Branding products is a key marketing device. Prior to reaching the consumer, new products are branded by marketers in such a way that the public will recognize them.

Name and product recognition results in higher profits and longer staying power in the fickle marketplace. Although this concept is certainly not new, I was unfamiliar with it until I attended a board meeting for volunteers of a local animal rescue group. The more business savvy amongst us discussed how to brand our group to distinguish it from other rescue organizations.

The idea of branding just did not sit right with me. Thoughts came to mind of women who have been literally and figuratively branded for centuries as a mark of disgrace or notoriety. Holocaust victims likewise were branded with numbers on their forearms; those that survived wear indelible reminders of Hitler’s madness. Branding is not a word that would slip easily from my lips.

After our meeting, I began to think about the myriad of ways children and teenagers are manipulated into purchasing certain brands. From the cradle onward, our culture is bombarded with commercial advertisements. How often do we observe toddlers whining for new toys, special snacks, and sugary cereals? Teenagers harangue parents for the latest brands so they can be the height of fashion. Thousands upon thousands of dollars of hard earned dollars are spent on keeping up with trends.

Steven Manning, reporting on branding to children for The Nation, wrote an article titled, “Building Brand Recognition in the Classroom and The Fine Art of Nagging.” What parent amongst us cannot relate to their child begging and pleading for a particular pair of jeans or sneakers? According to Manning, in the United State approximately 2 billion dollars are spent yearly on advertising to children. Annual conferences are held that guide businesses on marketing to children. The effect of this is that before a child enters the first grade, he or she will have watched 30,000 advertisements. Studies of teenage behavior have found that they spend more time absorbing commercials than in high school.
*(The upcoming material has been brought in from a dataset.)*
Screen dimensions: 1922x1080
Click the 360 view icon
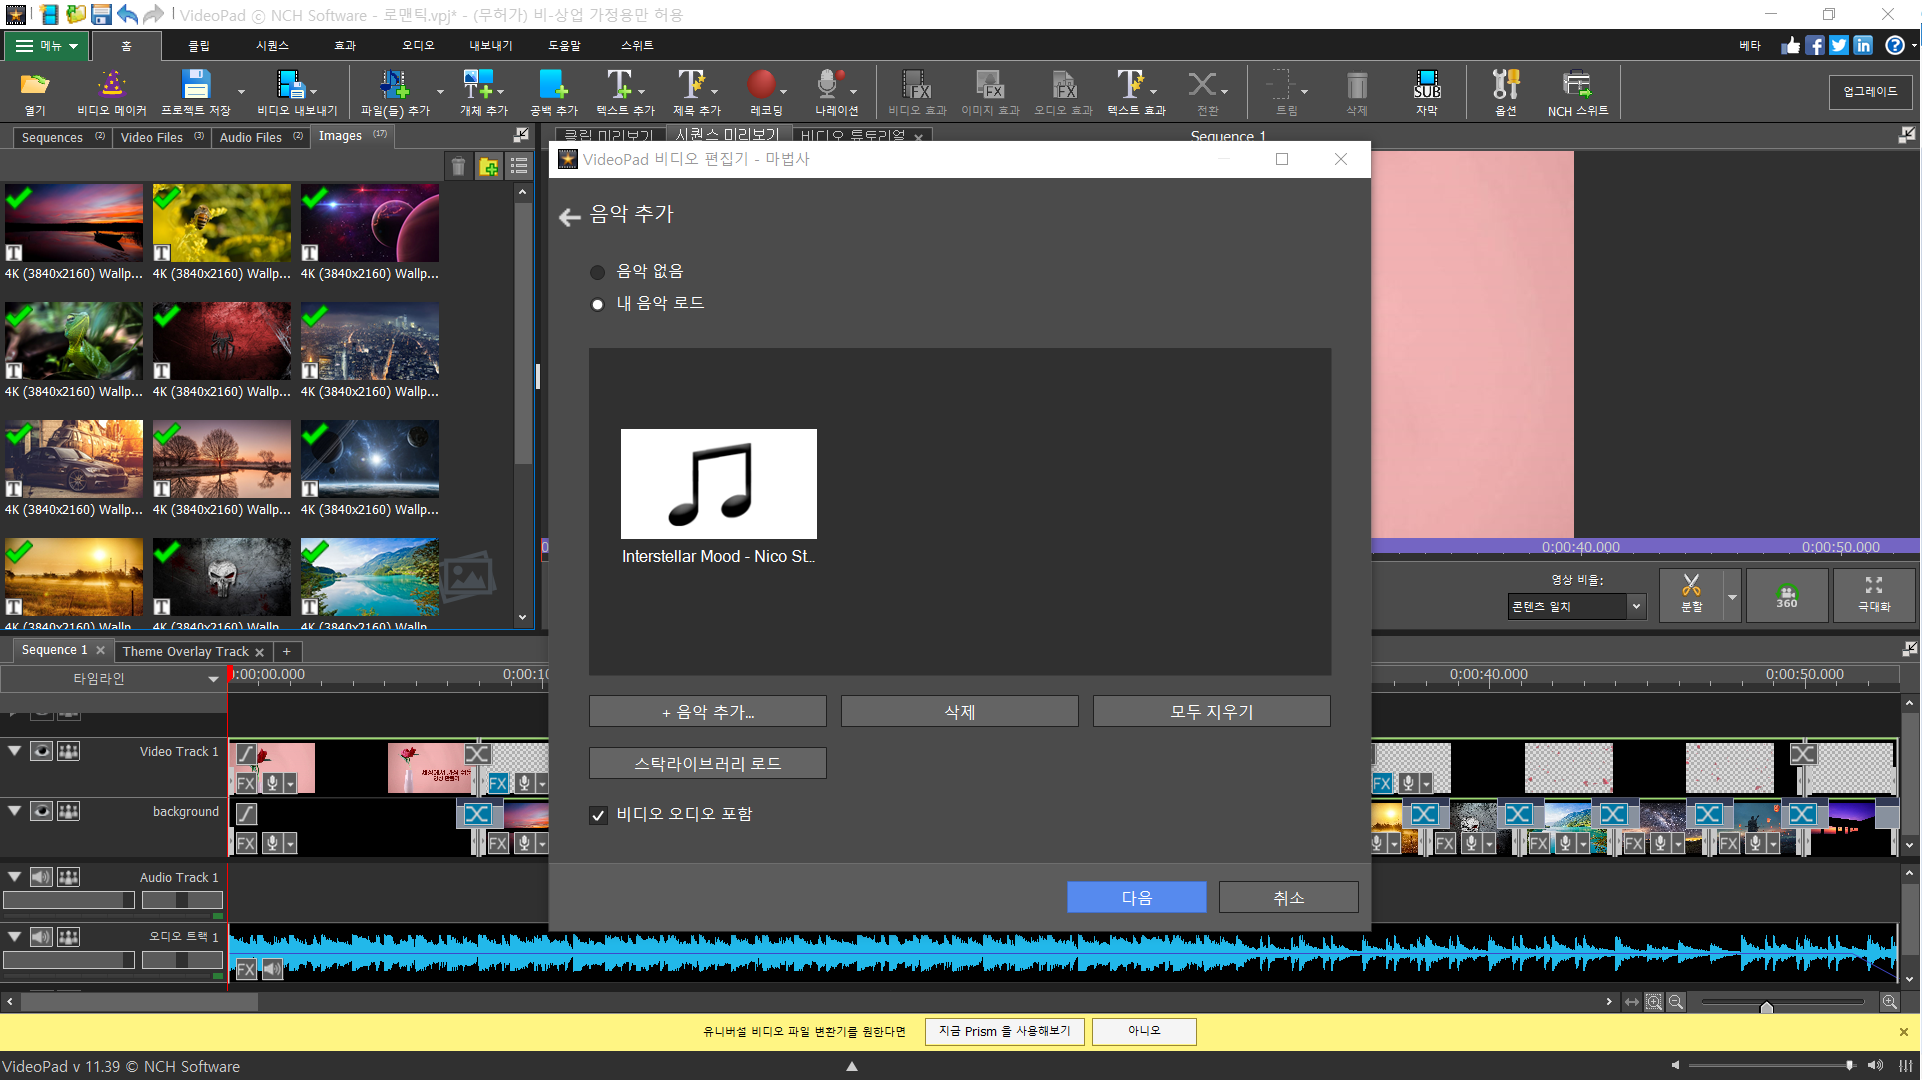pos(1787,596)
It is often easier for parents to give in when a child starts whining and begging rather than to listen their incessant cries. Several years ago, I spent Christmas morning with a friend who was going through a horrific divorce. Her two children were being given two Christmas celebrations lest one parent appear to be more beneficent than the other. Every childish whim was catered to and every product that was successfully branded and hawked in glitzy television commercials landed under that tree. Those children tore open packages and threw new presents on the floor, barely looking that what they had discarded. Mountains of wrappings flew everywhere as my heart broke for these children whose parents were vying for their love through trying to one up each other with gifts.
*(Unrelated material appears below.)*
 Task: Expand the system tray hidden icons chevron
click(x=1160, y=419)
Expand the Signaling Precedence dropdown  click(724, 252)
Marketing techniques have not been lost on the consumer. Teenagers themselves have become ultimate branders. One need only go to websites such as Myspace and Facebook social directories to see how teenagers brand themselves, presenting a front for an audience of their peers. Designed as a method of keeping up with old friends in a mobile society, these sites have become vehicles for users to promote themselves with sometimes-disastrous results. Children and teenagers to differentiate themselves from one another now use branding.

Joyce Hulett, a contributing writer for the Columbia, Missouri Daily Tribune, has the right idea. Children should be taught that people matter more than possessions. When parents obsess over material items, they transfer this value on to their children. Time could instead be spent speaking about friends, positive role, models and humane values. This change in attitude would not happen immediately but with persistence a less materialistic child and, ultimately, a happier one would emerge.

At my learning center in New York we had this wonderful poem on the door.

To be nobody but yourself in a world which is doing its best, night and day, to make you everybody else means to fight the hardest battle which any human being can fight; and never stop fighting. ~e.e. cummings, 1955

The Bard knows and we would be well to teach and adhere to his words.